Provided data →
··········
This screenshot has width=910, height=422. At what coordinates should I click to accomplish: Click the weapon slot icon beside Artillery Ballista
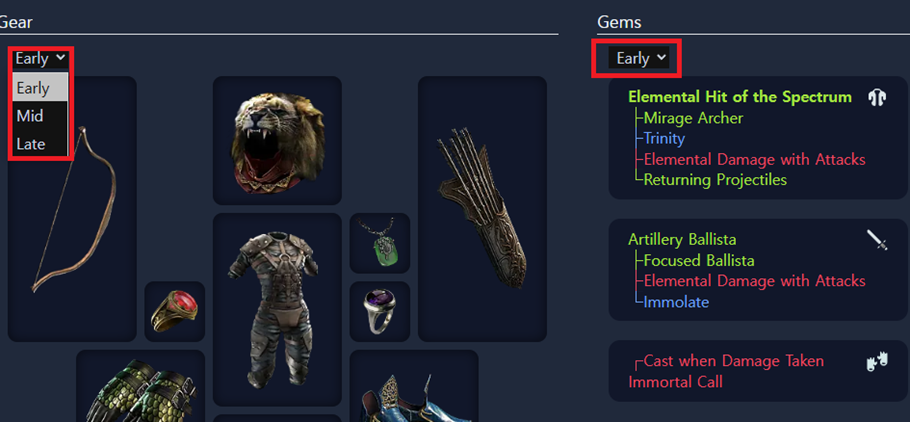click(x=877, y=239)
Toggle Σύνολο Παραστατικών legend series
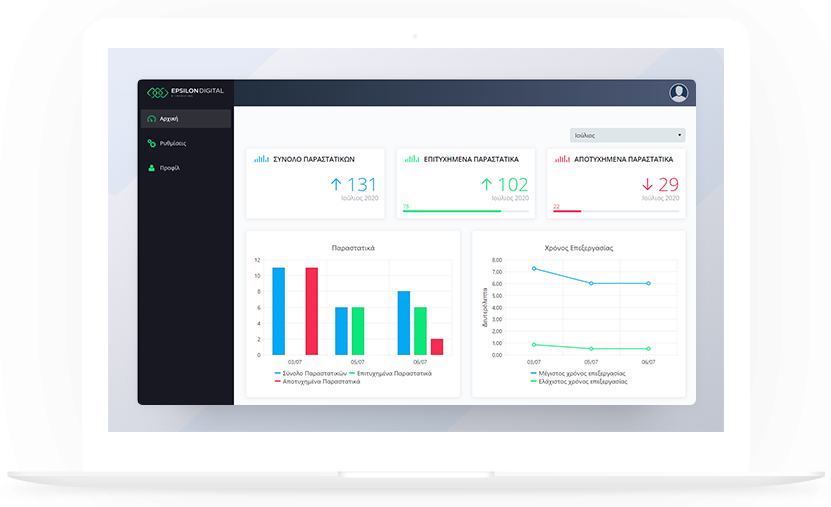831x507 pixels. [311, 373]
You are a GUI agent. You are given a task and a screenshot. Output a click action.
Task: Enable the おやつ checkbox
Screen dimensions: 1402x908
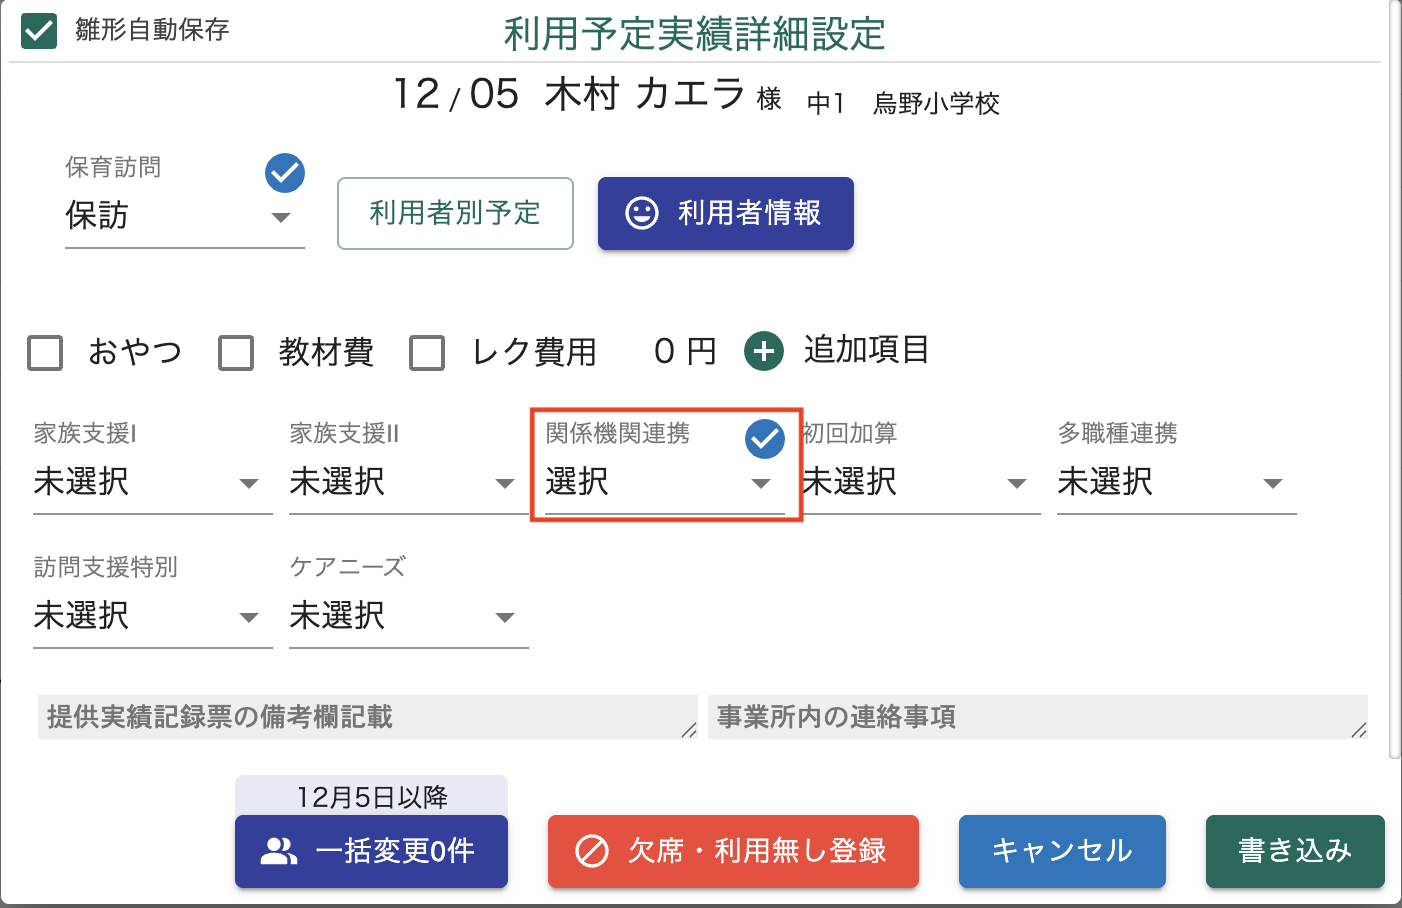coord(45,353)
··········
Brief →
Give back all of the data exactly, but not the pictures.

Response →
This screenshot has width=910, height=422. At what coordinates should I click to accomplish: Click the weapon slot icon beside Artillery Ballista
click(x=877, y=239)
Toggle Σύνολο Παραστατικών legend series
831x507 pixels. [311, 373]
You are a GUI agent. You are given a task and a screenshot. Output a click action.
Task: Enable the おやつ checkbox
Screen dimensions: 1402x908
coord(45,353)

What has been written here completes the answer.